The Covid-19 pandemic has profoundly changed the world. The remote workplace has become the norm. We have started looking at personal health differently – the way we work, live, play and do business. AI’s use for drug discovery has accelerated post-Covid-19 era.
Today, drug discovery is an expensive proposition, with a $2.6 billion cost over 10 years and just a 12% success rate. AI promises to significantly improve this. Innovative startups are attempting to change the landscape with the use of AI/ML. On the forefront is Atomwise, with its AtomNet® platform. It has succeeded in finding small molecule hits for more undruggable targets than any other AI drug discovery platform.
In this blog, we will lay out the challenges of high cost, long cycle time and low success rate faced during drug discovery process, and show how AI/ML startups have stepped up to uniquely solve these challenges using best of breed technology solutions from Atomwise, AWS, and WEKA.

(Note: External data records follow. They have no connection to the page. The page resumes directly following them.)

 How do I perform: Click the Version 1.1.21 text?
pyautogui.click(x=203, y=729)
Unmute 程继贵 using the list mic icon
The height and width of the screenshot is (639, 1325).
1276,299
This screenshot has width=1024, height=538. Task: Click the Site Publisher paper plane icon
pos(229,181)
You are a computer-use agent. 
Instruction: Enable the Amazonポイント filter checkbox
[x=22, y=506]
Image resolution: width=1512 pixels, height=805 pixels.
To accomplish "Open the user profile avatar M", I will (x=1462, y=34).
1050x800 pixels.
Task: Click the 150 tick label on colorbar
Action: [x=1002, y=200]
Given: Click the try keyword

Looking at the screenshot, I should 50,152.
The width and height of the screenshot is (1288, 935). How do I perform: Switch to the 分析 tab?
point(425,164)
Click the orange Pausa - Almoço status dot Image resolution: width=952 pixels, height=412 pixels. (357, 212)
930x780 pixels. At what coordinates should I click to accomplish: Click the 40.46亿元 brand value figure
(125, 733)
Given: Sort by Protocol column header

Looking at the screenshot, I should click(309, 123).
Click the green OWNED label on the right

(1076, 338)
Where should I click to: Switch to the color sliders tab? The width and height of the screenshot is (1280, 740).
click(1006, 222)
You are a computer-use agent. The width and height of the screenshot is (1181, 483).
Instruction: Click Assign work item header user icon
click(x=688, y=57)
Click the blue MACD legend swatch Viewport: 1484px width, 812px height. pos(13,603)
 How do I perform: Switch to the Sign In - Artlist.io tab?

Best of breed technology stack with the AtomNet® platform
Atomwise’s AtomNet® is built on best-in-class engineering architecture and tools, with WEKA and AWS as key technology partners. The AtomNet®® platform enables massive scale and unprecedented speed needed to create a deep and broad pipeline of drugs to improve human health. The platform leverages CNN (Convolutional Neural Nets), which employ deep learning in three dimensions to the molecular recognition problem. In many ways, it’s the same approach as deep learning for image recognition. Instead of learning low-level image features, the networks learn low-level features of 3D molecular interactions and associate them into higher-order concepts that explain and predict important labels like binding affinity to a particular protein. This AI-based approach, is then effectively used for drug discovery or for precision medicine to eliminate diseases such as cancer and Sars-COV-2019.
The Data Challenge
The small molecule drug discovery process is very data intensive. The drug discovery process takes around 4,000 different protein structures, with over 3 million molecule compounds, and runs over 15 million experiments. This equates to importing data from 15 million source databases, running ETL (Extract, Transform, Load) to generate around 30 million small files used for training Convolutional Neural Nets (CNN) models. CNN models employ deep learning in three dimensions to the molecular recognition problem. In many ways, it’s the same approach as deep learning for image recognition. Instead of learning low-level image features, the networks learn low-level features of 3D molecular interactions and associate these into higher-order concepts. These concepts explain and predict important labels like binding affinity to a particular protein, which can then be used to treat a disease.